El debate en torno a los modelos económicos no debe plantearse en términos maniqueos. La relación entre estado y mercado debe ser repensada. Si bien, como afirmaba Matus, no se puede desconocer el valor del mercado, éste no resuelve bien los problemas de mediano y largo plazo; “es ciego al costo ecológico de los procesos económicos, es sordo a las necesidades de los individuos y sólo reconoce las demandas respaldadas por dinero, el hambre sin ingresos no vale(…) no puede lidiar con la falta de patriotismo, la corrupción y la deshonestidad, distribuye mal el ingreso nacional y puede hacer más ricos a los ricos a costa de los pobres”.

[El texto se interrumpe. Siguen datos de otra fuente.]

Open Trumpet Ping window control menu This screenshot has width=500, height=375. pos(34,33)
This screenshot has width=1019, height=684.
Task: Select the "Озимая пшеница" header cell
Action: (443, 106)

De ahí la importancia que sigue teniendo el estado. De lo que se trata, por cierto, es de hacerlo menos obeso y más eficiente. Ello implica una reingeniería institucional.
Este era justamente el planteamiento de la social democracia, o del socialismo democrático. Lamentablemente con la caída del Muro de Berlín se creyó que había caducado no solo el socialismo real, autoritario y burocrático, sino el estado de bienestar y toda clase de socialismos.
Creo que en esta campaña electoral no debemos quedarnos en el corto plazo. Sin duda, no es posible desentenderse de la enorme crisis que agobia al país y al mundo. La renegociación de la deuda externa no podía aplazarse. Las sugerencias del FMI deben ser analizadas y revisadas de ser necesario. Pero lo que no cabe es quedarse solo en lo monetario, fiscal y económico. Las necesidades del Ecuador y de su población, más golpeada por la crisis y la pandemia, no pueden ser ignoradas por cualquiera que sea el ganador de la próxima contienda electoral.
Cerrar los ojos a esta realidad puede generar un malestar social que de pie a su capitalización política y se traduzca en opciones que pongan en riesgo la democracia.
Ahora más que nunca se vuelve indispensable conectar creativamente la economía y la política.